- **PASSAGE**

So, Sampson’s mother is the madonna of any madonna-whore
complex, she is faithful, pure, and subservient.  Sampson is really
attracted to non-Israelite women.  Women are his downfall.  First he
laid eyes on a Philistine woman and decided that he had to marry her.
His faithful parents objected, indicating that if he was going to
lead the Hebrew people it would best if he married a Hebrew wife.  He
refused to listen, and he married the Philistine woman.

Why do we care, you ask?  Well, we may not.  But his
parents did because the Philistines were at the time the aggressors
who were trying to take parts of the Israelite land and engaging them
in battle and having the leader of the Israelites marry one of them
just didn’t seem like it would help.

It didn’t.  The story is too weird to summarize well but
the Philistine wife ended up manipulating Sampson by indicating that
if he didn’t do what she wanted he didn’t love her.  Then she
betrayed him, so he left her.  Then, in order to appease his rage the
Philistine’s killed her and her father.  

At some point later Sampson saw a woman he liked so he
slept with her, she was a Philistine prostitute, and the Philistines
tried to kill him while he slept afterward, but he got away because
of his supernatural strength.  

Then comes this story.  This story fits well into what
we already know about Sampson: he is strong, he is rash, he is
fickle, he is susceptible to the charms of women, and his enemies are
looking for a way to take him down.  This fits all three versions of
the Sampson story, as does the perception of Delilah as an evil
seductress.  The story of Sampson as a man is the story of a man
whose Achilles heel was his attraction to inappropriate women.  The
story of Sampson as the judges is the story of leaders whose moral
character was lax, who could be distracted as easily as by a
beautiful woman.  The story of Sampson as Israel itself during the
Exile is the story of a nation of men who choose foreign women and
were ruined by the way those women led them to unfaithfulness to God.

Delilah is the symbol of temptation and seduction as
well as greed.  Her name means, “flirtatious”1
while the name of her town means “choice vine.”2
 It is intentional symbolism.  She represents all of humanities fear
of the power of sexual attraction and the way it make us lose our
head.  More specifically she represents the mystery of womanhood and
the fear that some men have about women and their different ways of
being.  Delilah could easily step in as the negative female character
in just about any simplistic movie or book.  She’s the one the hero
is attracted to, she’s the one who brings him down, she’s the
original femme fatale.

- **SOURCE EXCERPT**
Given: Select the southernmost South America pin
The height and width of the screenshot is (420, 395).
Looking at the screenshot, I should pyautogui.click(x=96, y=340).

- **REQUESTS**
a - From the passage on Sampson, return everything from "At some point" down to "his supernatural strength.".
b - According to the passage on Sampson, why did his parents object to his marrying the Philistine woman?

- **SOLUTIONS TO THE EXERCISE**
a -
At some point later Sampson saw a woman he liked so he
slept with her, she was a Philistine prostitute, and the Philistines
tried to kill him while he slept afterward, but he got away because
of his supernatural strength.

b - They believed that if he was going to lead the Hebrew people, he should marry a Hebrew wife. The Philistines were the aggressors at the time, trying to take parts of Israelite land and fighting the Israelites. Having the Israelites' leader marry one of them did not seem likely to help.